In the middle of the night you learn secrets of the subway system. Like how interminable are the waits and which lines, unbeknownst to your apps, won't be running, so now, when you've gone as far as you can by rail, your walk through unknown neighborhoods will be longer. You also learn how easy it is, though you have a compass in your phone, to get disoriented and walk a long time in the wrong direction.

About two o'clock I came to the door, still open and watched by two children. The social worker had come and gone, and the funeral home had already taken the body. "They're upstairs," said one of the kids, and led the way.

Around the bed where he no longer was, his children sat.

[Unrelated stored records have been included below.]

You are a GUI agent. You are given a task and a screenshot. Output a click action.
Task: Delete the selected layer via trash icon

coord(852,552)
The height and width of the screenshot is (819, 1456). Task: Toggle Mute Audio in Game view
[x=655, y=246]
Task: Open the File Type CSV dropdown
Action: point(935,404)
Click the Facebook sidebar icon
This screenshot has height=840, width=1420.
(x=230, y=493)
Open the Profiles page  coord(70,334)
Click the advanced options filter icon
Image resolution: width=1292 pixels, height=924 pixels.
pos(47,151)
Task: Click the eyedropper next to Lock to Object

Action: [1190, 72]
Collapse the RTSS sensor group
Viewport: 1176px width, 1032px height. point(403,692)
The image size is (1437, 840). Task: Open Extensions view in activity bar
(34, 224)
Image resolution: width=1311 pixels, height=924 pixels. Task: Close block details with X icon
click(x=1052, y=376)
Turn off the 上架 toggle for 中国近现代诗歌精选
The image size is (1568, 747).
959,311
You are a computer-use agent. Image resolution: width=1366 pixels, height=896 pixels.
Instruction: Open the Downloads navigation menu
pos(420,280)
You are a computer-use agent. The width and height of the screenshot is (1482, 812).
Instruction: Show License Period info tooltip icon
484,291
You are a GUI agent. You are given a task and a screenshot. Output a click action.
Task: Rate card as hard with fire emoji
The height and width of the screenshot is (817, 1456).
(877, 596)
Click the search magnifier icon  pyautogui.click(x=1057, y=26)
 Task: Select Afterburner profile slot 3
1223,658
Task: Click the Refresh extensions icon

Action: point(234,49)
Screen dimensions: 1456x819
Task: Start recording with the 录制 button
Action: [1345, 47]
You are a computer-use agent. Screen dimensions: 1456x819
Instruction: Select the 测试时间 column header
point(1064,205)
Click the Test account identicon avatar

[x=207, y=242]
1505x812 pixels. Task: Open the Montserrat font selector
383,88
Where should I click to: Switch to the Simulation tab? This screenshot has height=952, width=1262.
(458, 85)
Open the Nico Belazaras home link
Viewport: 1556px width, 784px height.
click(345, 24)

Bad timing, I thought. Behind the eight ball for botching my midnight travel (and for my secret bad attitude), I apologized and offered to say the prayers we would have said in his presence. So we sent after him, on the road to his maker, the blessings and entreaties spoken for centuries, amen.

No one moved. We sat around the bed where his spirit remained. I thought of what I usually do before it gets to this. "Do you want to talk about him?" They did want to talk about him. Three daughters and a son, with spouses and children, they told their stories that added up to one story.

An island man with a gift for figuring things out, he came to the country for opportunity. It was hard here for a black man to get credit for his intellect, and sometimes he had worked two jobs to get the bills paid. Then in twenty years with the MTA he had risen to management. Always when he came home he was for the children. No matter how many hours he worked, they said, we always knew he loved us. And he was our teacher: always he said work, study, learn. He read the papers and heard the news, and could talk about the world. Go to school, he said; study, get degrees, work with your mind.

They all had graduate degrees. They had all become mind workers. He was ninety years old when he died. One of the sons-in-law looked at me and said: "You don't realize that we're all retired now. We're all over sixty-five." They looked in their middle forties.

They were done. There was a great softness in the room, and we sat in the midst of it. I don't know whether I actually said this or only thought it, but we all knew the truth, that their father's life was triumphant, and they were his triumph.

We sat together in the glow, reluctant to leave. The spirit of the man could go now in his proper glory.

It's not all about me. His son drove me home. I got back to my desk, and began to write the report, at about four. My week was ruined, and I was glad.

*The Complete Gospels, ed. Robert J. Miller (Santa Rosa, CA: Polebridge Press, 1994), p. 317.